“Per sapere chi fosse Antonio D’Alì non c’era bisogno di una sentenza. Una sentenza può dire se ci sono elementi per i quali una persona è da condannare o da assolvere, ma i rapporti familiari decennali di D’Alì con la famiglia di Messina Denaro erano noti a tutti sul territorio. Il punto politico è un altro: noi scrivevamo queste cose sui giornali prima delle sentenze e nonostante le scrivessimo e le ripetessimo, Silvio Berlusconi ha candidato quest’uomo, quando bastava andare sul territorio per sapere di chi si trattava. Non si può demandare alla magistratura il compito di selezionare le classi dirigenti. È la politica che deve farlo. E nel momento in cui accetti quel tipo di candidatura, dai un segnale preciso a Cosa Nostra “. Sono le parole pronunciate a Non è l’Arena (La7) da Peter Gomez, direttore de ilfattoquotidiano.it e di Fq Millennium, nel corso di un dibattito incentrato sull’ex senatore del Pdl Antonio D’Alì, condannato in via definitiva a 6 anni di reclusione per concorso esterno in associazione mafiosa. In studio sono presenti anche la vedova e il figlio di Fulvio Sodano, il prefetto di Trapani che nel luglio 2003 fu trasferito ad Agrigento su pressioni dell’allora sottosegretario all’Interno D’Alì.

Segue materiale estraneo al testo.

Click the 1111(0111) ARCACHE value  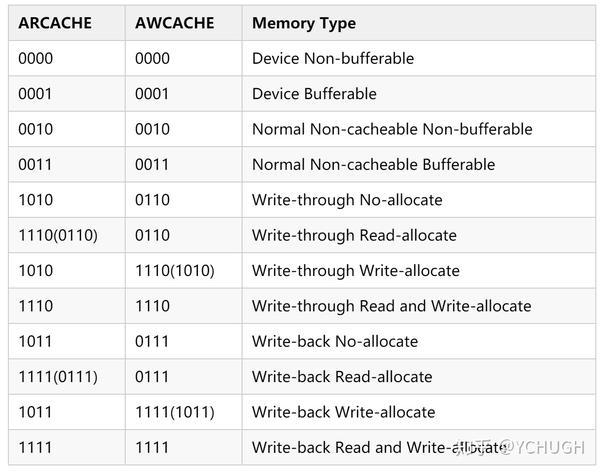click(58, 377)
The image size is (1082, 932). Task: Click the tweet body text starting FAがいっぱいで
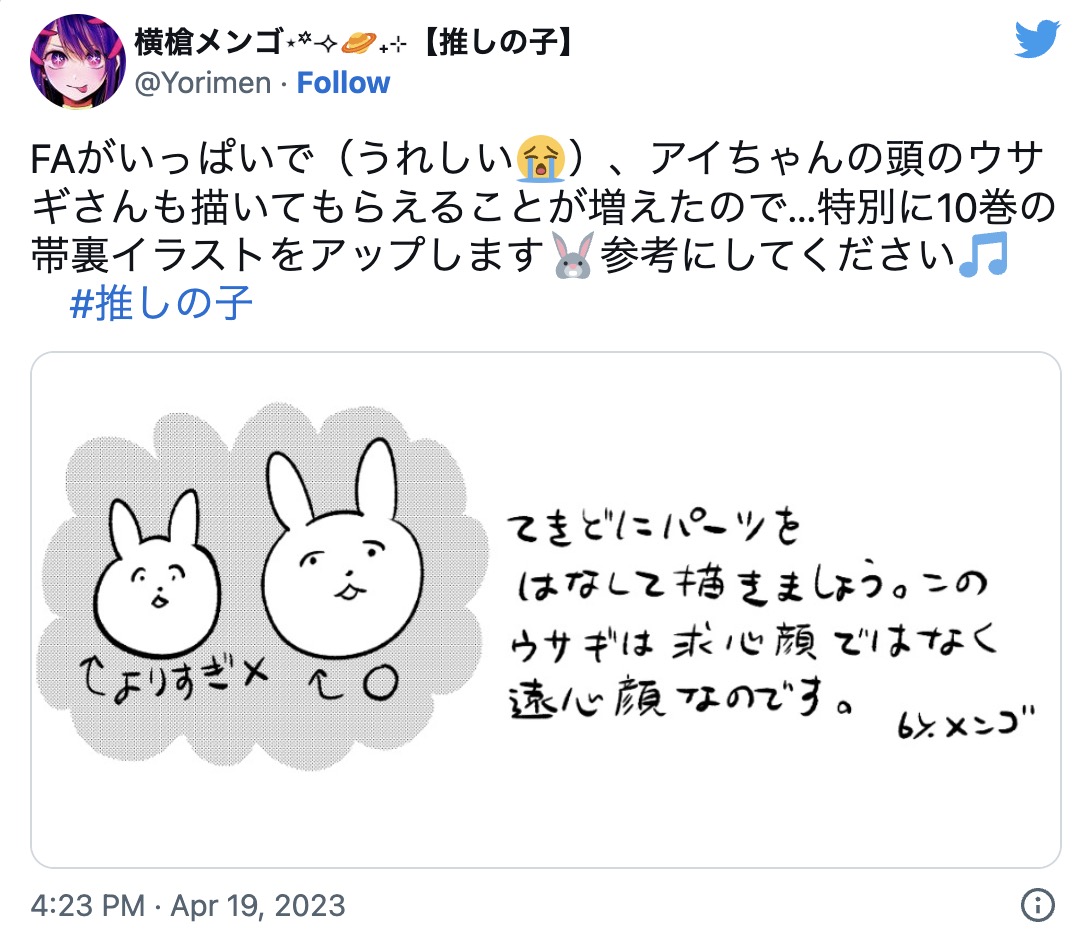[542, 207]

Gomez spiega: “Nella sentenza di condanna di D’Alì si legge che addirittura fu approvata l’interposizione di D’Alì per garantire l’acquisizione di un bene per Totò Riina con l’intercessione del padre di Matteo Messina Denaro, don Ciccio. Nella sentenza si legge anche che alcuni mafiosi dal carcere, quando lui era in Parlamento, gli mandavano dei telegrammi, il cui senso era: ‘Tu sei fuori, noi siamo dentro a farci la galera’. Nel processo poi succede una cosa paradossale: la signora Sodano testimonia come suo marito avesse chiesto a Totò Cuffaro il modo con cui erano andate le cose. E Cuffarò spiegò al prefetto Sodano che era stato D’Alì a mandarlo via“.
La vedova del prefetto Sodano, in studio, conferma le parole del direttore del Fatto online.